La prognosi è estremamente variabile. I nervi periferici hanno la capacità di rigenerarsi a una velocità di circa 1 millimetro al giorno, ma questo processo è influenzato da diversi fattori:

  • Tipo di lesione: La neuroaprassia ha una prognosi eccellente con recupero totale in poche settimane. La neurotmesi (sezione completa) richiede la chirurgia e il recupero è spesso incompleto.
  • Età e salute generale: I pazienti giovani e non fumatori tendono ad avere una rigenerazione nervosa più rapida ed efficace.
  • Distanza dal muscolo target: Più la lesione è vicina al muscolo che il nervo deve attivare, maggiori sono le probabilità di un recupero funzionale prima che il muscolo subisca un'atrofia irreversibile.

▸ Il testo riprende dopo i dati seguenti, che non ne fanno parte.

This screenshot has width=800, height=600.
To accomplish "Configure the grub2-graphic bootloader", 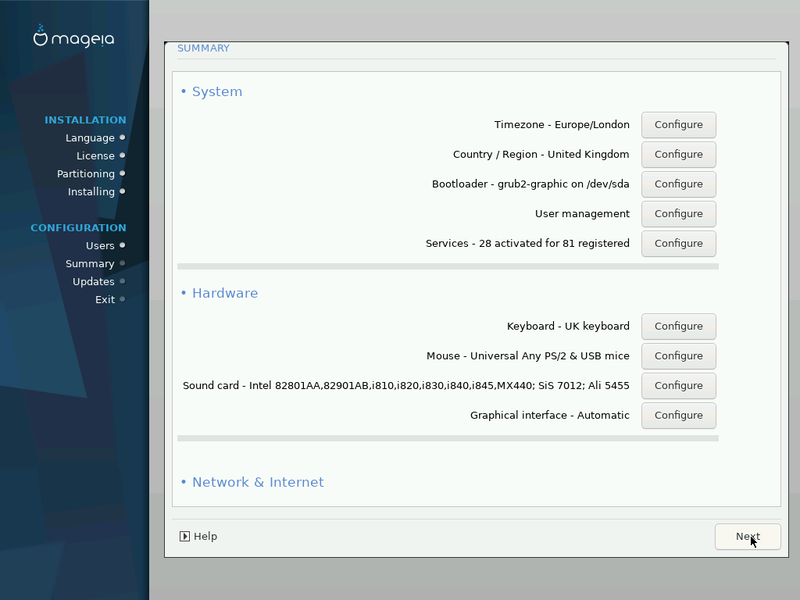I will (678, 184).
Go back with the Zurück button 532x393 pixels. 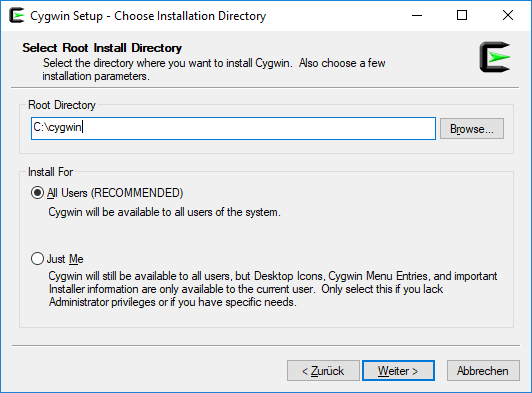323,371
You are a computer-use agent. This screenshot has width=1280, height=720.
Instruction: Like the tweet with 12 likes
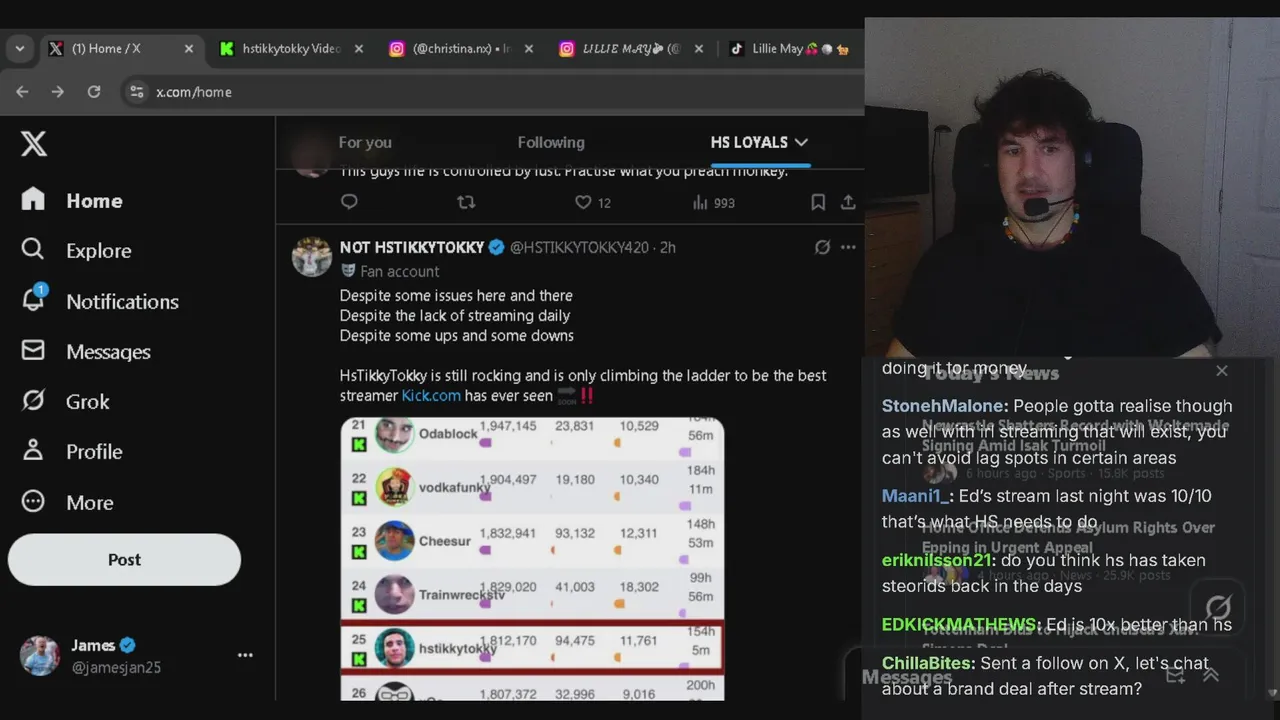pos(583,202)
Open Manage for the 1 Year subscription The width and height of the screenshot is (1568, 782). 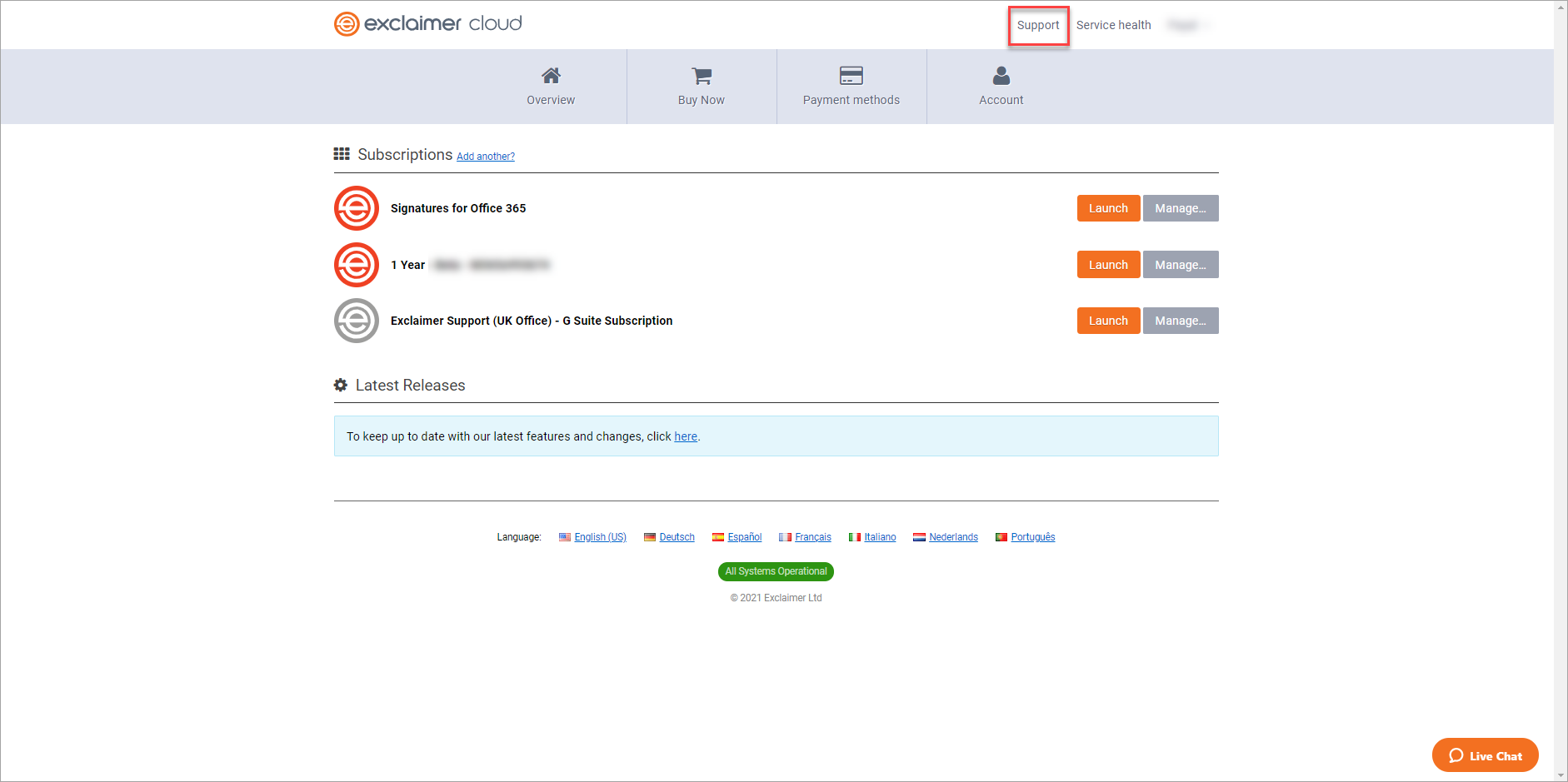coord(1180,265)
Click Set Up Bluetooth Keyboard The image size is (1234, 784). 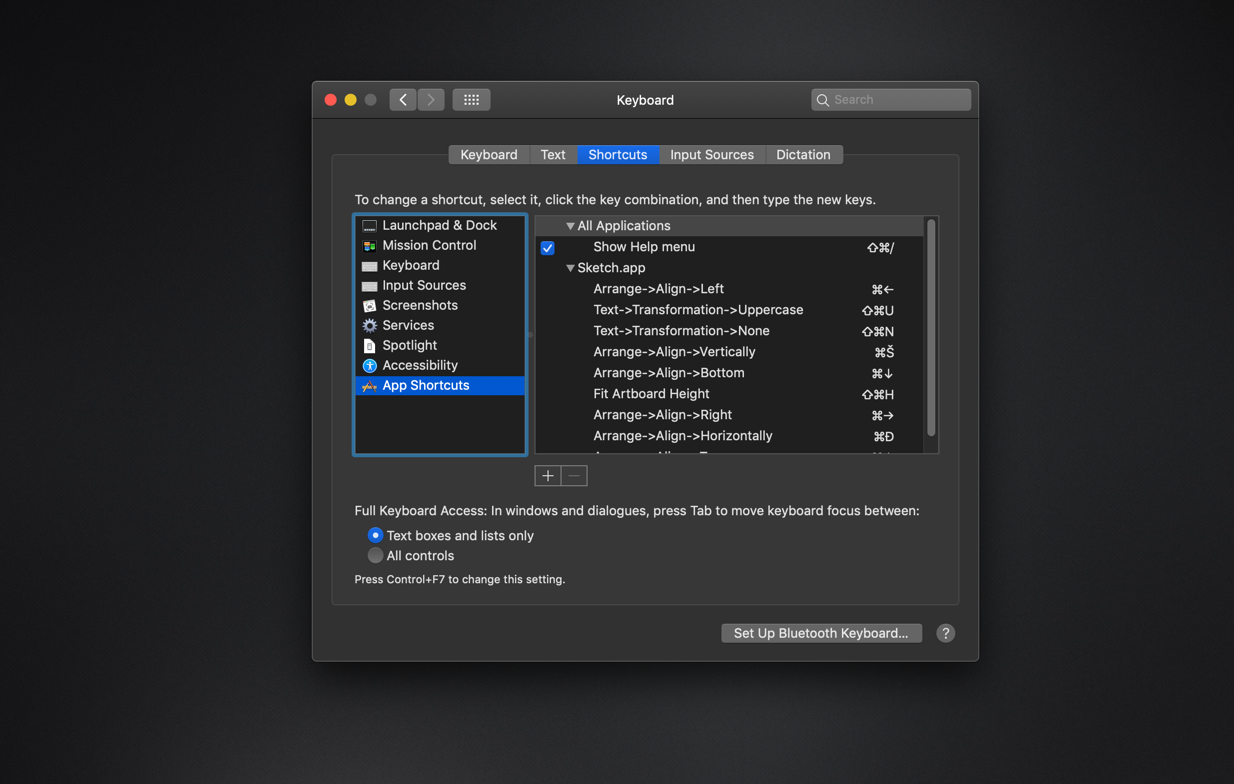pyautogui.click(x=821, y=632)
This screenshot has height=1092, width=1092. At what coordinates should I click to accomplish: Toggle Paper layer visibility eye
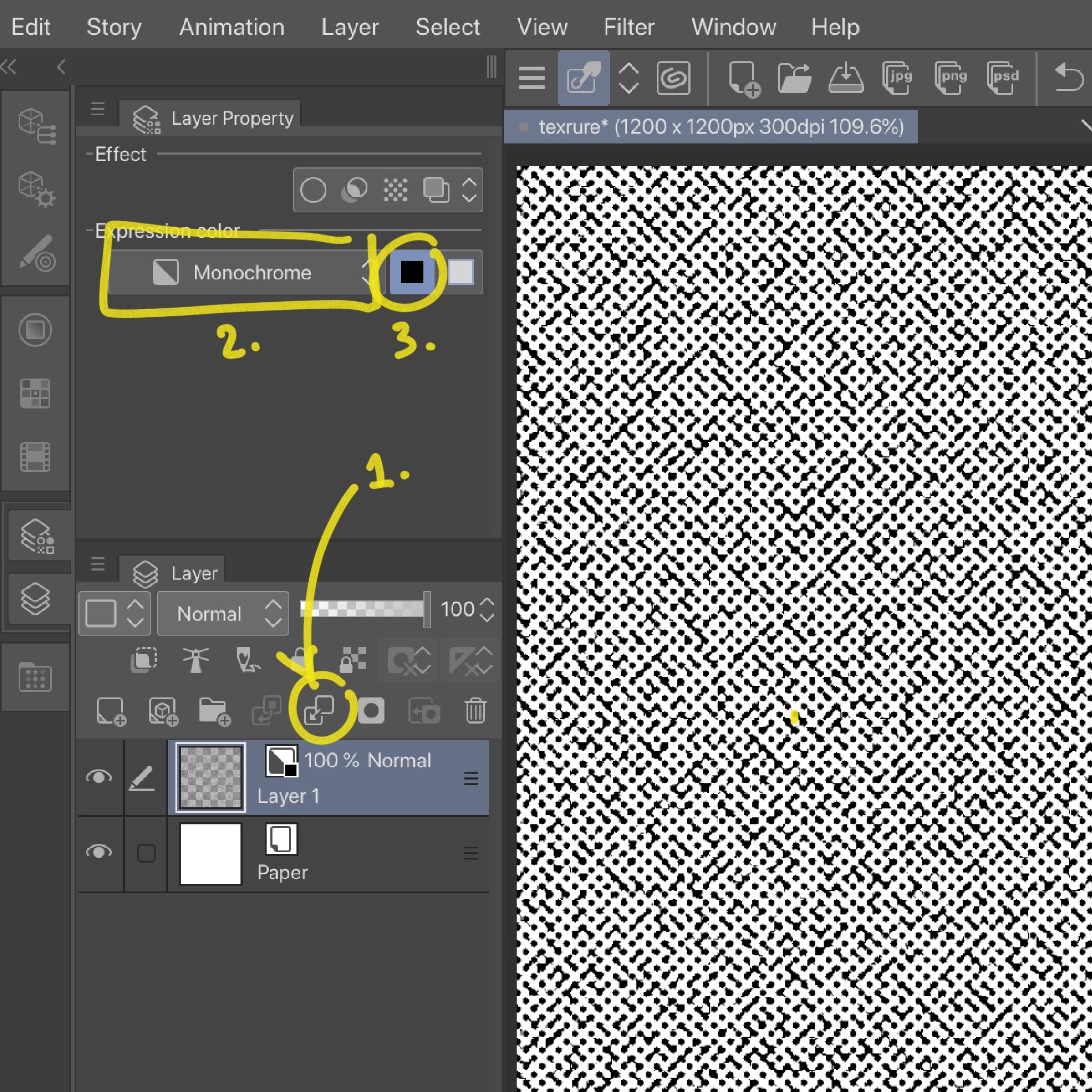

Il decorso può essere lungo, richiedendo mesi di riabilitazione costante. Anche con un trattamento ottimale, possono residuare deficit di forza o sensibilità, o lo sviluppo di sindromi dolorose croniche.

Prevenzione

La prevenzione primaria si concentra sulla sicurezza e sulla precisione medica:

  • Sicurezza Stradale e Sportiva: L'uso corretto dei poggiatesta in auto e di protezioni adeguate negli sport di contatto riduce il rischio di traumi cervicali violenti.
  • Accuratezza Chirurgica: L'uso del monitoraggio intraoperatorio dei nervi (IONM) durante gli interventi al collo permette ai chirurghi di identificare e proteggere i nervi in tempo reale, riducendo drasticamente le lesioni iatrogene.
  • Diagnosi Precoce: Trattare tempestivamente infezioni o masse nel collo può prevenire danni compressivi permanenti ai nervi.

Quando Consultare un Medico

È fondamentale rivolgersi a un medico o a un pronto soccorso se, in seguito a un trauma al collo o a un intervento chirurgico, si manifestano i seguenti segnali:

  • Improvvisa debolezza a un braccio o difficoltà a sollevare la spalla.
  • Cambiamenti visibili nel viso, come una palpebra calata o una pupilla più piccola dell'altra.
  • Difficoltà a respirare o fiato corto inspiegabile.
  • Difficoltà persistente a deglutire o alterazioni della voce (disfonia).
  • Dolore intenso che non risponde ai comuni analgesici o sensazioni di scossa elettrica continua.
  • Comparsa di dimagrimento muscolare evidente nella zona del collo o della spalla.

Un intervento tempestivo, specialmente nelle lesioni traumatiche, può fare la differenza tra un recupero completo e una disabilità permanente.